ON OUR VIRTUAL STAGE
Wednesday, October 13 – 8pm
No Justice by Dana Hall & Kenisha Morgan (Illinois) RATED PG-13
Justice (Kenisha Morgan), a Black law school student in Illinois on lockdown during the pandemic, has been referred to a therapist when her mother turns ill back in her small hometown. When the therapist, Dr. Myers (Ruth Hansen), turns out to be white and there are no Black therapists on the school’s staff, racial borders must be reckoned with as the two struggle to address Justice’s crisis, as two national crises unfold at the same time.
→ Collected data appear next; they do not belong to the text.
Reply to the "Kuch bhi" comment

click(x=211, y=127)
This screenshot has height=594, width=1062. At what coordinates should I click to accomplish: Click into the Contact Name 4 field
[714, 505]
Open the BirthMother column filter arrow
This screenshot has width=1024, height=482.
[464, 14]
Writers Hall and Morgan leaven pointed cultural criticism with humor to deliver this one-act drama.
ON OUR VIRTUAL STAGE
Thursday, October 14 – 8pm
Meet You Downstairs by Katy Copeland (New York) RATED R
Meet You Downstairs is a queer serio-comedy that follows Kit as she ferociously tries to come up with any label that appropriately defines her sexuality. We see Kit stumble through her 20s, attempting to unpack the complexities of love, sex, relationships, “infidelity” and what it means to be queer in a heteronormative world.
ON OUR VIRTUAL STAGE
Friday, October 15 – Night of Shorts – 8pm
Jeannette Rankin Fights Back by Beth Urech (New Mexico) RATED G
Beth Urech portrays the first woman elected to Congress in 1916. Jeannette Rankin fought for women’s suffrage, opposed war and proclaimed the electoral college and two-party system out of date. As her cousin, Beth is proud to bring Jeannette to life.
AND
Holy Inappropriate by Allison Fradkin (Illinois) RATED R
Here’s the story of a lovely lady who is bringing up three very lovely girls…in the Christian Patriarchy Movement. Now that all three are officially members of the premarital sex, it’s time for Mom to teach them about the birds and the believers, but what happens when she discovers that the disciples at her disposal are neither disposable nor…dispassionate?
BOTH ON OUR VIRTUAL STAGE
Saturday, October 16 – 8pm
Thru-Line’s Elective Amnesia by Gretchen Suarez-Pena (Florida) RATED R
There’s a new treatment available where you can choose to have your memories removed or altered to eliminate and address trauma and depression. Simra has battled a life of clear, plaguing memories. Because she can’t change the past, she sets out to change her mind instead.
LIVE ON ZOOM
Sunday, October 17 – MATINEE – 3pm
L’Artiste, It’s French by Joi Banks (Florida) RATED PG-13
L’ Artiste, It’s French is a comedy that follows Zena King, a sophisticated millennial entrepreneur and her fun-loving friends as their branding agency takes on a client that might be the next Basquiat.
IN-THEATRE
Sunday, October 17 – 8pm
Neechie-itas by Jo MacDonald (Canada) RATED PG-13
A chance encounter finds Spencer and her three Neechies catching the man who almost ruined her life. Now they just need to convince the cops the “smoking gun” was fired in the name of justice. Honest.